The child is gone, the dream is gone, I am comfortably numb

"Come back to reality." "Be practical." "Come on, be serious." Opinions are a dime a dozen. These murderous phrases silently slit the throats of our dreams as we grew up.

4/20/20223 min read

white wooden closed door above CCTV camera at daytime
white wooden closed door above CCTV camera at daytime

These words of Pink Floyd from the song "Comfortably Numb" struck a chord in my brain while listening to it the other day. Why does the child in us die? Why don't we feel it dying and try to prevent it? The dreams that we see as a child start to become absurd as we grow up. They change into something less ambitious, less out worldly. Then we settle for dreams that, in our minds, are "achievable" or instead in our parents' or God-forbidden relatives' opinions. Why can't we keep dreaming of becoming an astronaut irrespective of the results?

"Come back to reality." "Be practical." "Come on, be serious." Opinions are a dime a dozen. These murderous phrases silently slit the throats of our dreams as we grew up. They brew doubt in our novice hearts that maybe people are right. Perhaps I shouldn't fly too close to the sun lest I face the fate same as Icarus.

Murders everywhere, every waking minute. Somewhere right now, the dreams, the child inside is getting murdered. Over the dinner table, in social groups, social media, etc. We ignore their screams, and those screams are reduced to whispers in front of the roar of life's realities.

The threat of phrases like "What will you do if not this?", "Have you decided what you are going to do in life?", "You should start thinking about life quickly before it's too late."; created a fear in our hearts that maybe what they are saying is true. If I don't act quickly enough, I will go nowhere in life. And thus, we registered for the race. The infamous "rat race." Learning turned into a target for test scores and milestones. We ran after them, not realizing whether they are own goals or society-sanctioned goals.

Then graduation day came, and we couldn't get enough of "What now?". I feel like this question will never stop haunting us. Graduated. What now?. Got a job. What now? Got married. What now? I think we have lost some integral part of ourselves in pursuing what now.

We stopped being curious. Why do electrons move in a certain way? Why is the law of demand work the way it does? It's not our fault entirely. The system we grew up in did not reward these questions or any curiosity that kindled in a child's mind. It just awarded scores. So slowly, we didn't bother asking such questions. We chased those scores. And we still keep chasing it in different forms. Test scores, job scores, promotion scores, and on and on we go. The prevailing metrics of society have consciously or unconsciously decided our life trajectory, and we rarely notice it, if at all.
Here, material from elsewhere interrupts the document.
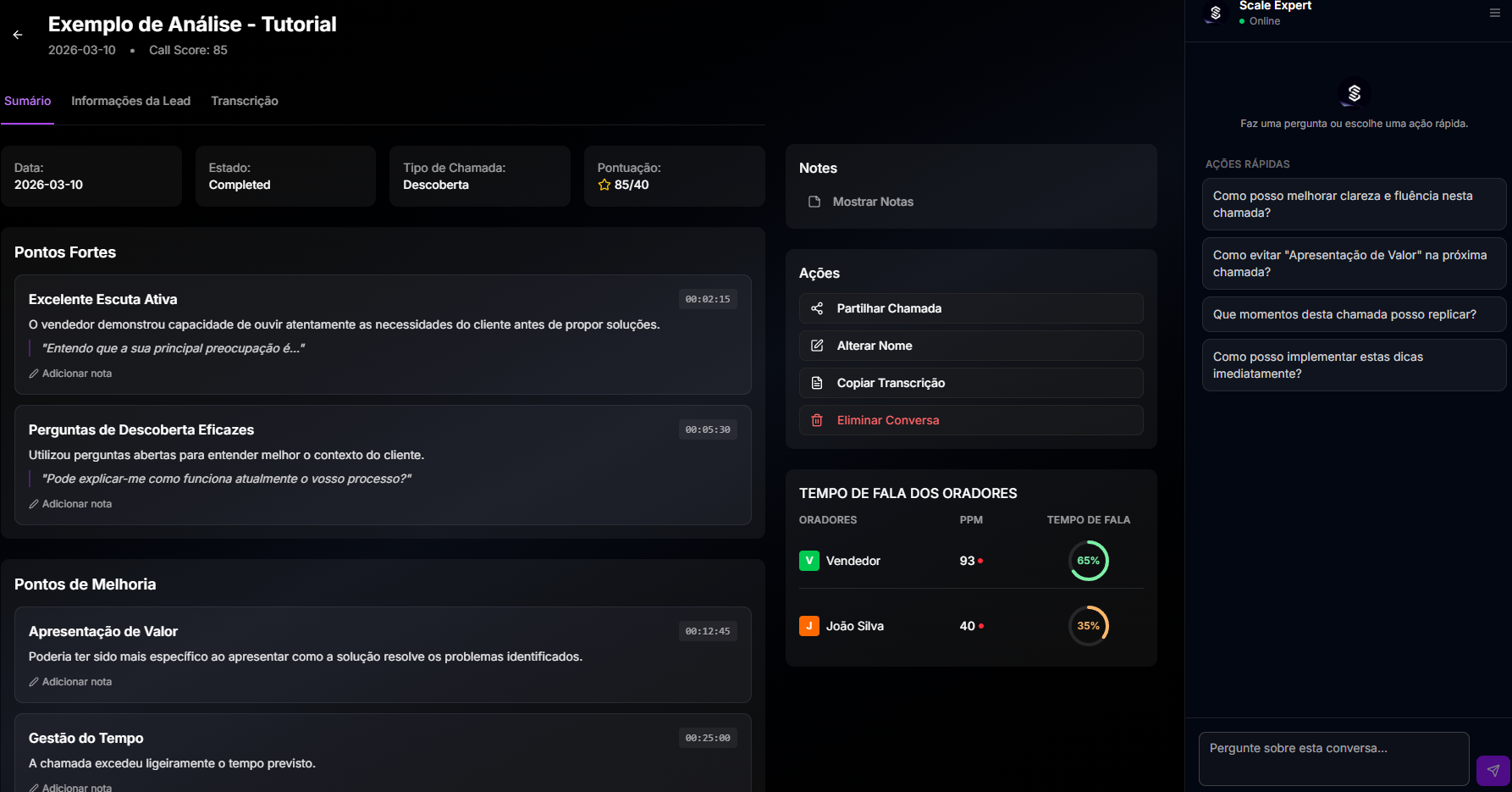1512x792 pixels.
Task: Expand notes with Mostrar Notas
Action: (x=872, y=202)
What's the point of so much complaining?

It is because I want you to look beyond the veil. I want you to look. But not complain or resent everything and everyone. For we cannot change our past but only learn from it. Getting to terms with your past will give you a perspective of where you want to go. What metrics are you going to use to define your life? I have realized from my own experience that when you look back at the course of your life, you will come across a few pivotal moments. Those moments had a significant impact on your lives. A career path that you chose to pursue, a subject that you chose to study, a person that you helped, a relationship that you fostered, and many more. It can be anything. Those highlights have brought you where you are today. Whether the path was easy, difficult, painful, or happy, that's different. Everyone's life is unique. The important thing is that they happened. They happened, and they are in the past.

Be grateful if the highlights of your life were happy. And be thankful even if they were not. Often in the pursuit of happiness, we demonize pain. We treat happiness as a destination, whereas it is just a phase in the path of our lives. If you look closely, happiness is just a buffer between the pain. It's a high between two lows. Conversely, pain is not permanent, just a low between two highs. Waves of the ocean crash only to rise again. The cycle continues, and so do our lives.
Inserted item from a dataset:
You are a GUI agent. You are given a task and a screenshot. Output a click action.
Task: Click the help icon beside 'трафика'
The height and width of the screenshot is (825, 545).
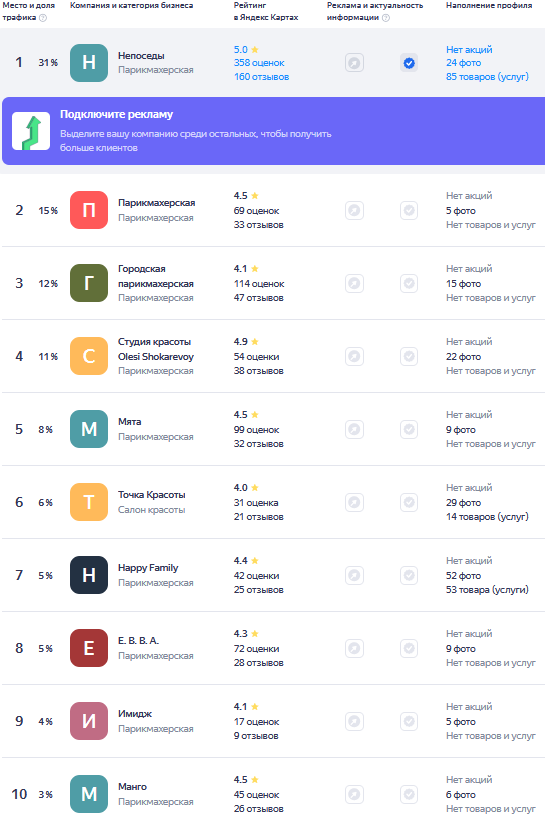coord(43,18)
The point of rambling all this was to tell you to say to yourselves that it's okay.

It's okay. At this moment, you have the rest of your lives. However short or long that might be, the past doesn't necessarily need to define your future. Slow down if you are moving too fast; move fast if you feel like you are moving too slow. Define your own metrics of what your life should be. It won't be easy. Pushing against the grain is never easy. But you will find peace in the path because it will be yours and yours only. You will be glad you carved your way and look back at your life with a broad smile on your face.